§ **Work instruction**
Exact copy required. Repeat the records, but keep the pictures out.

§ **Material for the task**
........
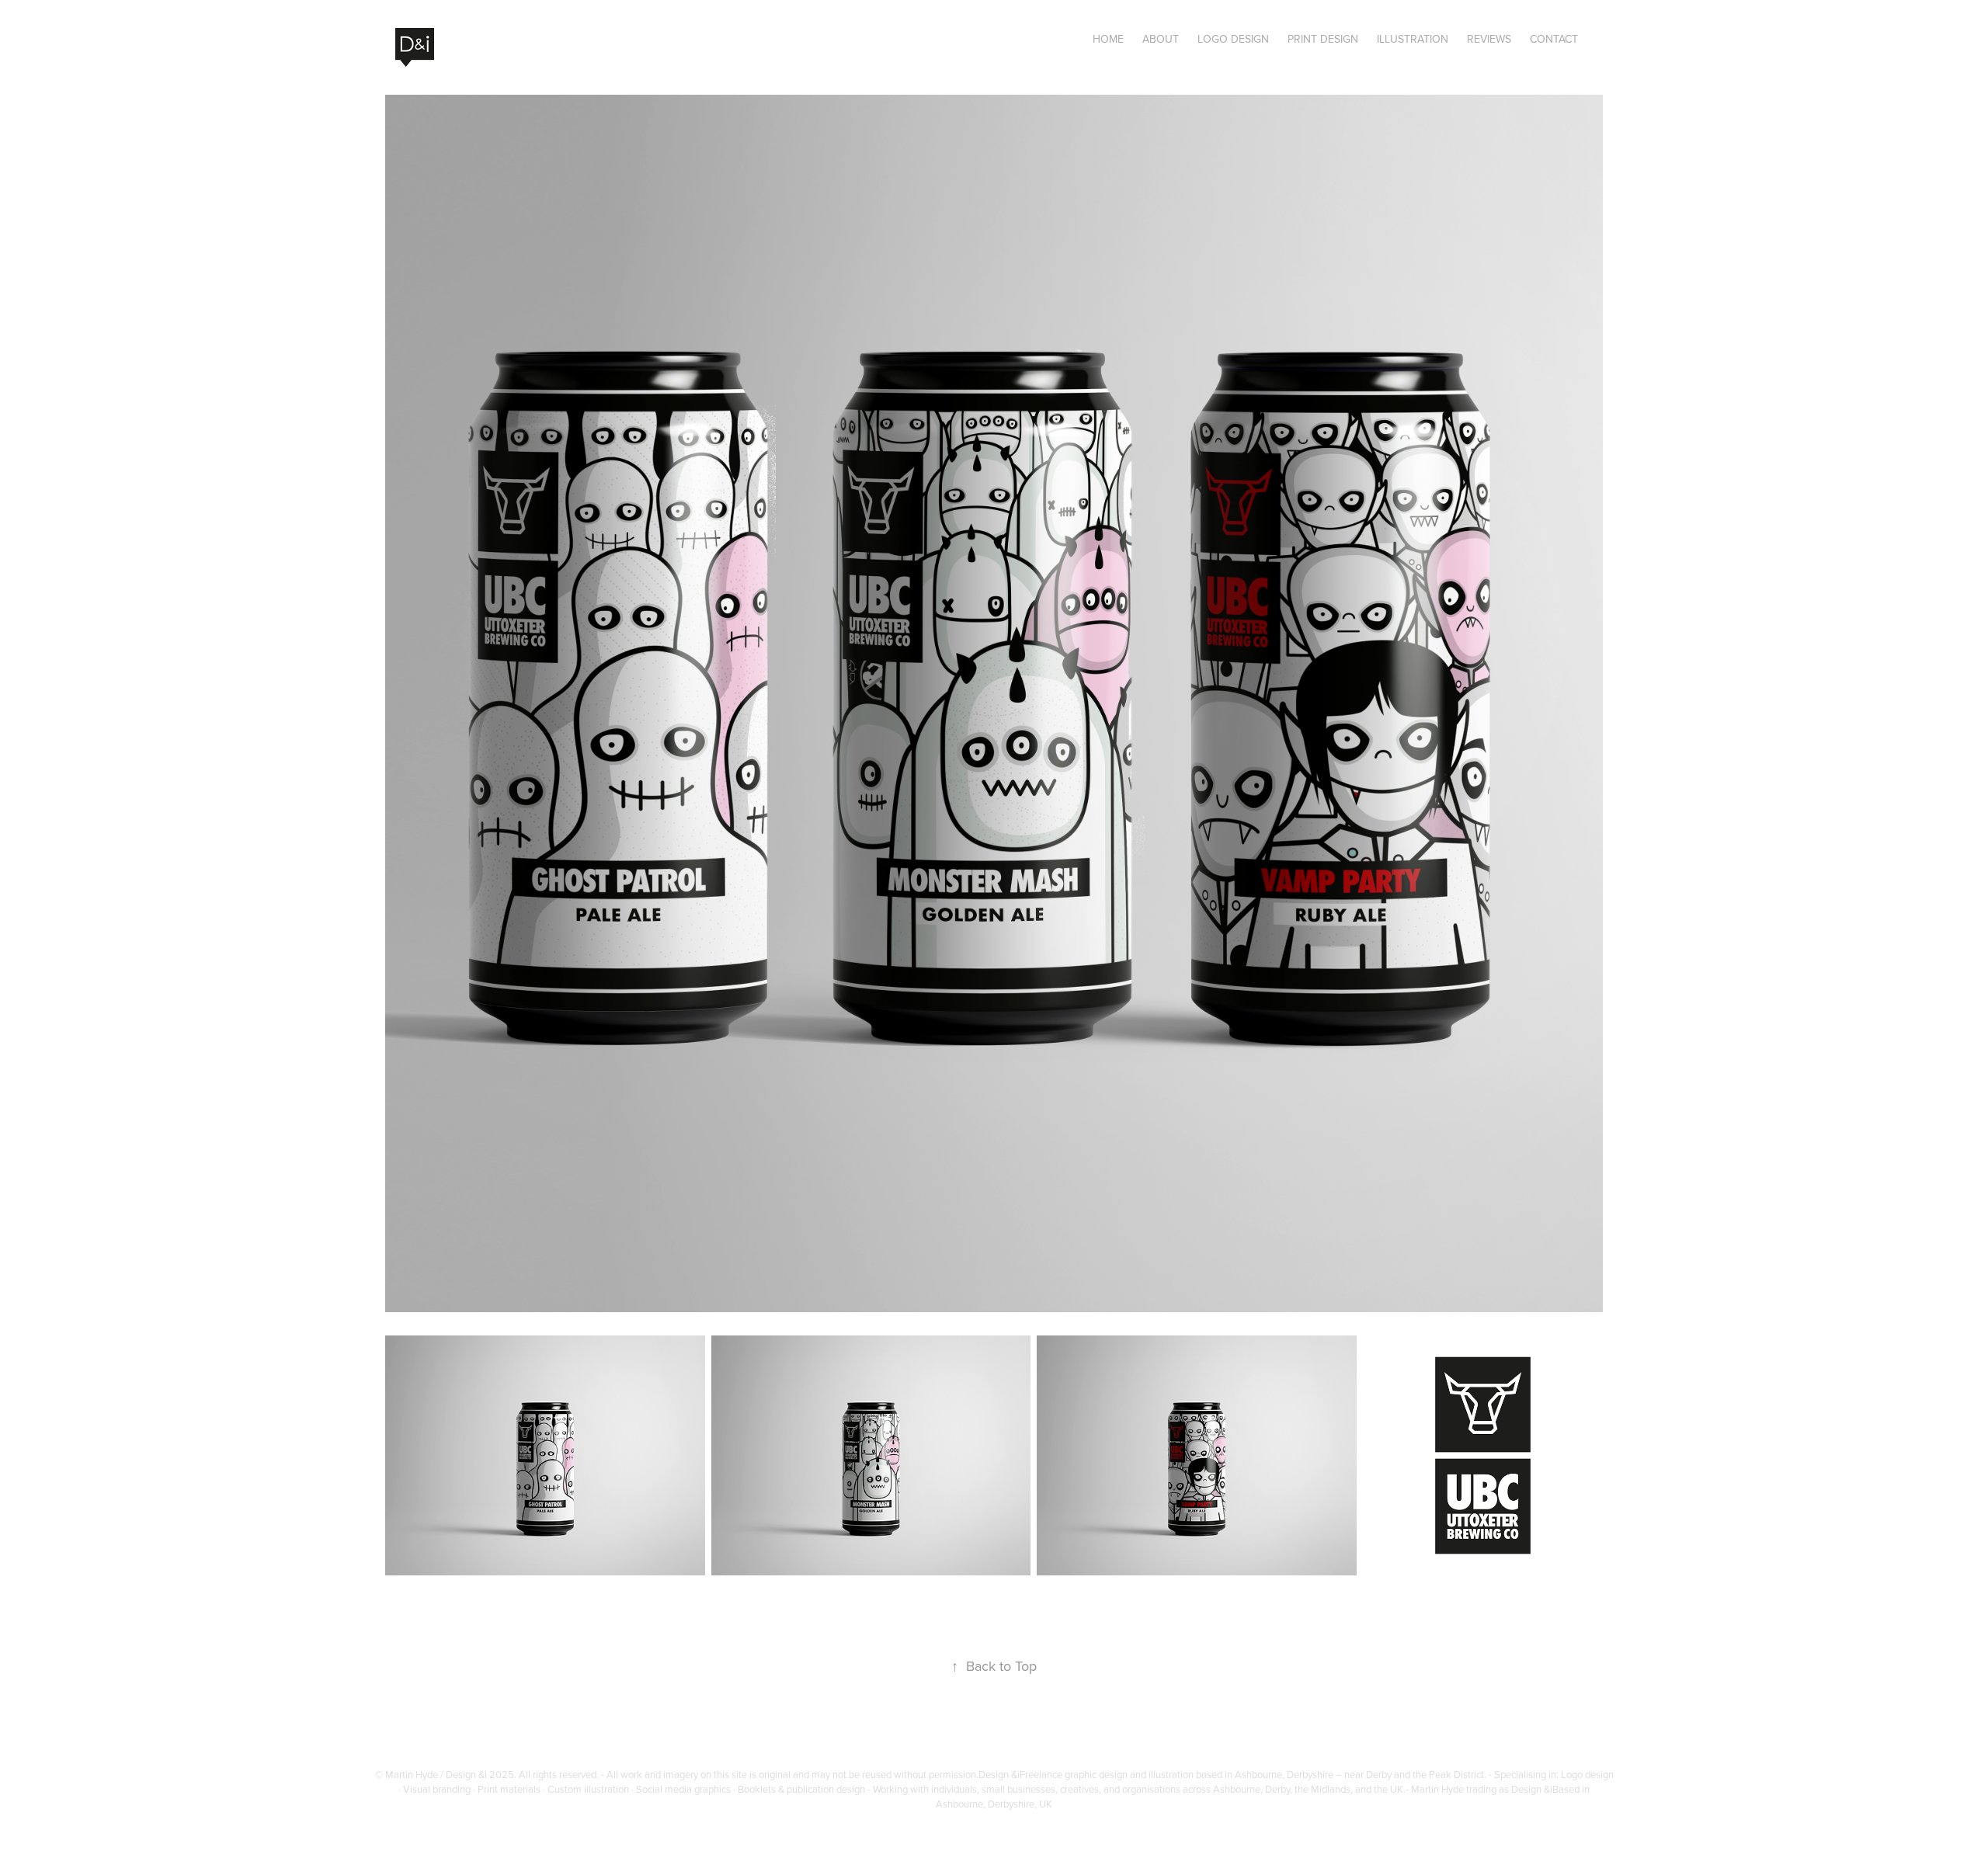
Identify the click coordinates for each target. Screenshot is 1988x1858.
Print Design (1323, 39)
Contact (1554, 39)
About (1160, 39)
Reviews (1489, 39)
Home (1108, 39)
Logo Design (1233, 39)
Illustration (1412, 39)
........
§ **Task response**
Identify the click coordinates for each target. Screenshot is 1988x1858.
Print Design (1323, 39)
Contact (1554, 39)
About (1160, 39)
Reviews (1489, 39)
Home (1108, 39)
Logo Design (1233, 39)
Illustration (1412, 39)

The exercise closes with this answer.